Los geht's mit einer Pflanze, die sich zunehmender Beliebtheit erfreut. Sie ist ein Zugereister aus der Türkei, allerdings hat sie sich offenbar auf der Reise verändert. Der Kirschlorbeer - auch Lorbeerkirsche genannt - ist ein immergrüner Zierstrauch, der derzeit durch knackige schwarze Früchte auffällt. Das Steinobst wurde 2013 zur Giftpflanze des Jahres ernannt. Die Informationszentrale gegen Vergiftungen stuft alle Pflanzenteile als giftig ein. Besonders die Kerne enthalten viele Glycoside, die im Magen Blausäure bilden. Das Fruchtfleisch enthält deutlich weniger, weshalb es zum Teil auch als Marmelade verarbeitet wird. Allerdings gehen die Meinungen dazu weit auseinander, ob das eine gute Idee ist. Die Türken meinen: Ja. Aber die dort wachsenden Sorten scheinen weniger Giftstoffe zu enthalten. Die Früchte werden dort gleich vom Baum gegessen oder getrocknet. Sie sind süß mit einem leicht bitteren Nachgeschmack.

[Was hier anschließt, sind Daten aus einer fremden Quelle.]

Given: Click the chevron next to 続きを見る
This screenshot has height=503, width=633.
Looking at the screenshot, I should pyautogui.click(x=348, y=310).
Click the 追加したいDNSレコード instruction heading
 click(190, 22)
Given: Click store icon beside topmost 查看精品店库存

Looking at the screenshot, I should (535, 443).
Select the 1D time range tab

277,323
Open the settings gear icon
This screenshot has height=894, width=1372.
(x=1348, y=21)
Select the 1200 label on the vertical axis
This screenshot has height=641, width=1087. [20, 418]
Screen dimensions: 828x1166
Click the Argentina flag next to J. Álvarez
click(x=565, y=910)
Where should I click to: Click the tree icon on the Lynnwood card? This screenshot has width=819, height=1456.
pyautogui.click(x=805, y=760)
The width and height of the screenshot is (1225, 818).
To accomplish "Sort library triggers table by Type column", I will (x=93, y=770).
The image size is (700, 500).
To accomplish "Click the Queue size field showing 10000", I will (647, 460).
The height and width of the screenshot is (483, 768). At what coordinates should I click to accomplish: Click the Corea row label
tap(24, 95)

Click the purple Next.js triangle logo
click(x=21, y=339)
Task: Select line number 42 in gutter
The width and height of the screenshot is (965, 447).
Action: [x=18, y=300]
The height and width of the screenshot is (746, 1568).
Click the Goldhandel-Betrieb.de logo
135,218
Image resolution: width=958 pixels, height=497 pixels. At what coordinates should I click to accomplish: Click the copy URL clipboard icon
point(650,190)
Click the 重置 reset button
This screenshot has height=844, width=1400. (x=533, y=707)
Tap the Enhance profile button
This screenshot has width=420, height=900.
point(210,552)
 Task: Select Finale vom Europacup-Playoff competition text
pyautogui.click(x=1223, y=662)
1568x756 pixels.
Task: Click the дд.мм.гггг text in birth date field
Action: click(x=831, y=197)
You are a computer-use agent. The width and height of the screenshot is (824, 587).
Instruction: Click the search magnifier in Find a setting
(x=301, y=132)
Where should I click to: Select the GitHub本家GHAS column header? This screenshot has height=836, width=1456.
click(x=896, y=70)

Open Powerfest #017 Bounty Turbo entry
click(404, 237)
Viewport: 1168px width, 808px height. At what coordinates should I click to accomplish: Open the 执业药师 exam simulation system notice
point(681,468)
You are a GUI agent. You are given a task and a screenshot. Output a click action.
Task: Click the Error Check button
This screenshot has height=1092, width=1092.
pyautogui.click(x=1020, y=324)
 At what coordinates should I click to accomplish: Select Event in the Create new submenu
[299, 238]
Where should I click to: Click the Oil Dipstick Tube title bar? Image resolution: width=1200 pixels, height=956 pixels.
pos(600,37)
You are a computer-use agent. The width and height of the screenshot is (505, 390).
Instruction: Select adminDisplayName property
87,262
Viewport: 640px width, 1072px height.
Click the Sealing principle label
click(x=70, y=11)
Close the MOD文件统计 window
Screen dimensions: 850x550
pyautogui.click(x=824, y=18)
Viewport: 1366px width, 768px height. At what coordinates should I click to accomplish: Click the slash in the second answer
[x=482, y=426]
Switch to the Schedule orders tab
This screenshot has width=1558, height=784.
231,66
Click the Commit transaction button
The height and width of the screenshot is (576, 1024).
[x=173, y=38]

Eher herb, aber ähnlich gehaltvoll -das sind die Früchte des Schwarzen Holunders. Auch diese Pflanze produziert Stoffe, aus denen sich bei Verzehr Blausäure entwickelt, doch gilt Holunder als traditionelles Mittel gegen Fieber, Erkältungen und leichte Harnwegsinfekte. Genutzt werden die reifen, aufgekochten Beeren. Auch die Rinde des Strauches findet in der Volksmedizin Verwendung. Darüber hinaus kann man aus den hohlen Zweigen Flöten herstellen und die Früchte zum Färben verwenden. Alles in allem aber gilt: Bei den Schwarzen ist Vorsicht geboten.

Und das gilt auch für die Roten. Die Früchte, die an einem Baum am Eingang des Schlobigparks hängen, sind möglicherweise essbar. Versucht hat es offiziell noch niemand. Denn es weiß auch niemand, was das für ein Baum ist. Der erste Tipp von Jörg Voigtsberger, als Leiter des Garten- und Friedhofsamts in den Zwickauer Parks heimisch, war: Es muss eine Art Weißdorn sein. Tiefere Recherchen in seinem Amt haben ergeben: Was es für ein Baum ist, weiß man nicht - aber man weiß, wer ihn gezüchtet hat. Susanna Kosmale gehört zu den bekannten Töchtern der Stadt Zwickau. Sie war Lehrerin, Naturschützerin, Biologin -und sie züchtete neue Baumarten. Ein Beispiel dafür ist das Exemplar, das seit vielen Jahren am Schlobigpark steht und wie ein Weißdorn mit besonders großen Blättern und Früchten aussieht. Deswegen also Vorsicht mit den roten Früchten: Man weiß, was es früher mal war, aber es ist nicht klar, was daraus geworden ist.

Kommen wir zu den grünen Früchten, die man beispielsweise vor dem Landgericht Zwickau beobachten kann. Sie sind hier kleiner als anderswo, schwer zu beißen, werden aber gerade von vielen wiederentdeckt: An den kurz gehaltenen Hecken wachsen Quitten, die man meist zum Gelee verarbeitet. Da sie viel Pektin enthalten, reicht normaler Zucker zum Einkochen. Man kennt die Quitte auch als Obst für Wein oder Schnaps. Die Kerne wurden - unzerkleinert, wegen der Blausäure - früher auch verwendet, um einen Schleim gegen Hustenreiz oder Verstopfung daraus zu kochen. Die Gerbstoffe im Saft tun gut bei Entzündungen im Mund.